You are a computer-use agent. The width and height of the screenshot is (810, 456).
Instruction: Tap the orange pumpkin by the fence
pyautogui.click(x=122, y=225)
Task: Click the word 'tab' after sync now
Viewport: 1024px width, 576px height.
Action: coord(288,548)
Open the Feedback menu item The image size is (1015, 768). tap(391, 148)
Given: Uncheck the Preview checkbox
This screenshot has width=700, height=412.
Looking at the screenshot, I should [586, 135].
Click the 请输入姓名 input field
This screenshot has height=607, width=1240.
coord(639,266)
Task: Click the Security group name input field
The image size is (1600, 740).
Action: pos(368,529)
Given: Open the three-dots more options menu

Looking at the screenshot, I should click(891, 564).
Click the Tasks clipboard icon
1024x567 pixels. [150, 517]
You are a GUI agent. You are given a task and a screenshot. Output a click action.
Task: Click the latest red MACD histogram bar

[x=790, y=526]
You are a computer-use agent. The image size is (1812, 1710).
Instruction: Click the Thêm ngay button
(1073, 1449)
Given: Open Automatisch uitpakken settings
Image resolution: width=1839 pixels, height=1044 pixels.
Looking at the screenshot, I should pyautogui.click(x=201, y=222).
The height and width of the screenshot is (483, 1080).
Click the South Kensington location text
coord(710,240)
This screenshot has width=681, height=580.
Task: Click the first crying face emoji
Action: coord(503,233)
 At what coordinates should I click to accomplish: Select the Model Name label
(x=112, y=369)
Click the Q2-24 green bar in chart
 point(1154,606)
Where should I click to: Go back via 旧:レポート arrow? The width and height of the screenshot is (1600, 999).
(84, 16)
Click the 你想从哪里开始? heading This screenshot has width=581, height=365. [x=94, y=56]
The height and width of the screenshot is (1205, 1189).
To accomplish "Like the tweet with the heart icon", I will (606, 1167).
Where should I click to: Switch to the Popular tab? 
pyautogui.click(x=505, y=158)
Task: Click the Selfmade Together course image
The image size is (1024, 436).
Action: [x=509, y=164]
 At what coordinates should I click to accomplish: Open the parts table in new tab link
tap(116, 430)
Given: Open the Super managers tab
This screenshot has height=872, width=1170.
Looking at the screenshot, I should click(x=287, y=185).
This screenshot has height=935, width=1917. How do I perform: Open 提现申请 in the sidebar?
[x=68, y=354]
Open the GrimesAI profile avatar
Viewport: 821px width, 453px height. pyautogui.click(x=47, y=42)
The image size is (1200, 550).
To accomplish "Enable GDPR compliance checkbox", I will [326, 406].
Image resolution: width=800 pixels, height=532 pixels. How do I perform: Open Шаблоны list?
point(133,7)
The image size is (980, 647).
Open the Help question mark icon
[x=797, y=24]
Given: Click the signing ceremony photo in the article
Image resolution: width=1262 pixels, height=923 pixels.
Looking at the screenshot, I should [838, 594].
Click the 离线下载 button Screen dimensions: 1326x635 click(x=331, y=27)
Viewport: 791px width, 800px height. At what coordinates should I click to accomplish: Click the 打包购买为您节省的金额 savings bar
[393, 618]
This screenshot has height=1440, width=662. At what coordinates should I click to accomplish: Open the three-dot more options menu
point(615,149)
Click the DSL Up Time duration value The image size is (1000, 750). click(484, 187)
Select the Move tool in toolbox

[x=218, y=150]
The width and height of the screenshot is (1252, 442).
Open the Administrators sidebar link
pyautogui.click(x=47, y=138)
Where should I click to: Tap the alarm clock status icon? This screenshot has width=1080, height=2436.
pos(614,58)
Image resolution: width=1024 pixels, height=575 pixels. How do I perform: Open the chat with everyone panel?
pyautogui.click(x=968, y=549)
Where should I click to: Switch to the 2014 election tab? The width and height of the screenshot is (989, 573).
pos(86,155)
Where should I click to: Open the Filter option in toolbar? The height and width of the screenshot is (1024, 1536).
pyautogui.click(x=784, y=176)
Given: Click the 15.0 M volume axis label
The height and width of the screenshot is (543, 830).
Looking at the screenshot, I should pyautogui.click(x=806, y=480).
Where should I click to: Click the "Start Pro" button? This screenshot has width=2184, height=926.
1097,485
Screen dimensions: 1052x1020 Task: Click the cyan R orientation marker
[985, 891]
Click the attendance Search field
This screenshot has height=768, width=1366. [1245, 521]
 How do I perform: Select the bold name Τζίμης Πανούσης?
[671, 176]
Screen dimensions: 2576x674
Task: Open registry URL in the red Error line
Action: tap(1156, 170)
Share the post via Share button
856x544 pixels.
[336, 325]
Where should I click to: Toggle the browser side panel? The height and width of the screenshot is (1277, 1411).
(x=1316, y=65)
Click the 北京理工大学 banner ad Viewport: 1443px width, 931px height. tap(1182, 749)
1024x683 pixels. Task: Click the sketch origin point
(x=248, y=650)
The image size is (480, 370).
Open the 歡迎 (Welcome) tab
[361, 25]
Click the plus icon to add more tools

__EXERCISE__
Could you output each line above exactly as it was given?

__WRITTEN RESPONSE__
You are a computer-use agent. The width and height of the screenshot is (810, 456).
Instruction: Tap the orange pumpkin by the fence
pyautogui.click(x=122, y=225)
Task: Click the word 'tab' after sync now
Viewport: 1024px width, 576px height.
Action: coord(288,548)
Open the Feedback menu item The image size is (1015, 768). tap(391, 148)
Given: Uncheck the Preview checkbox
This screenshot has width=700, height=412.
Looking at the screenshot, I should [586, 135].
Click the 请输入姓名 input field
This screenshot has height=607, width=1240.
coord(639,266)
Task: Click the Security group name input field
The image size is (1600, 740).
Action: pos(368,529)
Given: Open the three-dots more options menu

Looking at the screenshot, I should click(891, 564).
Click the Tasks clipboard icon
1024x567 pixels. [150, 517]
You are a GUI agent. You are given a task and a screenshot. Output a click action.
Task: Click the latest red MACD histogram bar

[x=790, y=526]
You are a computer-use agent. The image size is (1812, 1710).
Instruction: Click the Thêm ngay button
(1073, 1449)
Given: Open Automatisch uitpakken settings
Image resolution: width=1839 pixels, height=1044 pixels.
Looking at the screenshot, I should pyautogui.click(x=201, y=222).
The height and width of the screenshot is (483, 1080).
Click the South Kensington location text
coord(710,240)
This screenshot has width=681, height=580.
Task: Click the first crying face emoji
Action: coord(503,233)
 At what coordinates should I click to accomplish: Select the Model Name label
(x=112, y=369)
Click the Q2-24 green bar in chart
 point(1154,606)
Where should I click to: Go back via 旧:レポート arrow? The width and height of the screenshot is (1600, 999).
(84, 16)
Click the 你想从哪里开始? heading This screenshot has width=581, height=365. [x=94, y=56]
The height and width of the screenshot is (1205, 1189).
To accomplish "Like the tweet with the heart icon", I will (606, 1167).
Where should I click to: Switch to the Popular tab? 
pyautogui.click(x=505, y=158)
Task: Click the Selfmade Together course image
The image size is (1024, 436).
Action: [x=509, y=164]
 At what coordinates should I click to accomplish: Open the parts table in new tab link
tap(116, 430)
Given: Open the Super managers tab
This screenshot has height=872, width=1170.
Looking at the screenshot, I should click(x=287, y=185).
This screenshot has height=935, width=1917. How do I perform: Open 提现申请 in the sidebar?
[x=68, y=354]
Open the GrimesAI profile avatar
Viewport: 821px width, 453px height. pyautogui.click(x=47, y=42)
The image size is (1200, 550).
To accomplish "Enable GDPR compliance checkbox", I will [326, 406].
Image resolution: width=800 pixels, height=532 pixels. How do I perform: Open Шаблоны list?
point(133,7)
The image size is (980, 647).
Open the Help question mark icon
[x=797, y=24]
Given: Click the signing ceremony photo in the article
Image resolution: width=1262 pixels, height=923 pixels.
Looking at the screenshot, I should [838, 594].
Click the 离线下载 button Screen dimensions: 1326x635 click(x=331, y=27)
Viewport: 791px width, 800px height. At what coordinates should I click to accomplish: Click the 打包购买为您节省的金额 savings bar
[393, 618]
This screenshot has height=1440, width=662. At what coordinates should I click to accomplish: Open the three-dot more options menu
point(615,149)
Click the DSL Up Time duration value The image size is (1000, 750). click(484, 187)
Select the Move tool in toolbox

[x=218, y=150]
The width and height of the screenshot is (1252, 442).
Open the Administrators sidebar link
pyautogui.click(x=47, y=138)
Where should I click to: Tap the alarm clock status icon? This screenshot has width=1080, height=2436.
pos(614,58)
Image resolution: width=1024 pixels, height=575 pixels. How do I perform: Open the chat with everyone panel?
pyautogui.click(x=968, y=549)
Where should I click to: Switch to the 2014 election tab? The width and height of the screenshot is (989, 573).
pos(86,155)
Where should I click to: Open the Filter option in toolbar? The height and width of the screenshot is (1024, 1536).
pyautogui.click(x=784, y=176)
Given: Click the 15.0 M volume axis label
The height and width of the screenshot is (543, 830).
Looking at the screenshot, I should pyautogui.click(x=806, y=480).
Where should I click to: Click the "Start Pro" button? This screenshot has width=2184, height=926.
1097,485
Screen dimensions: 1052x1020 Task: Click the cyan R orientation marker
[985, 891]
Click the attendance Search field
This screenshot has height=768, width=1366. [1245, 521]
 How do I perform: Select the bold name Τζίμης Πανούσης?
[671, 176]
Screen dimensions: 2576x674
Task: Open registry URL in the red Error line
Action: tap(1156, 170)
Share the post via Share button
856x544 pixels.
[336, 325]
Where should I click to: Toggle the browser side panel? The height and width of the screenshot is (1277, 1411).
(x=1316, y=65)
Click the 北京理工大学 banner ad Viewport: 1443px width, 931px height. tap(1182, 749)
1024x683 pixels. Task: Click the sketch origin point
(x=248, y=650)
The image size is (480, 370).
Open the 歡迎 (Welcome) tab
[361, 25]
Click the plus icon to add more tools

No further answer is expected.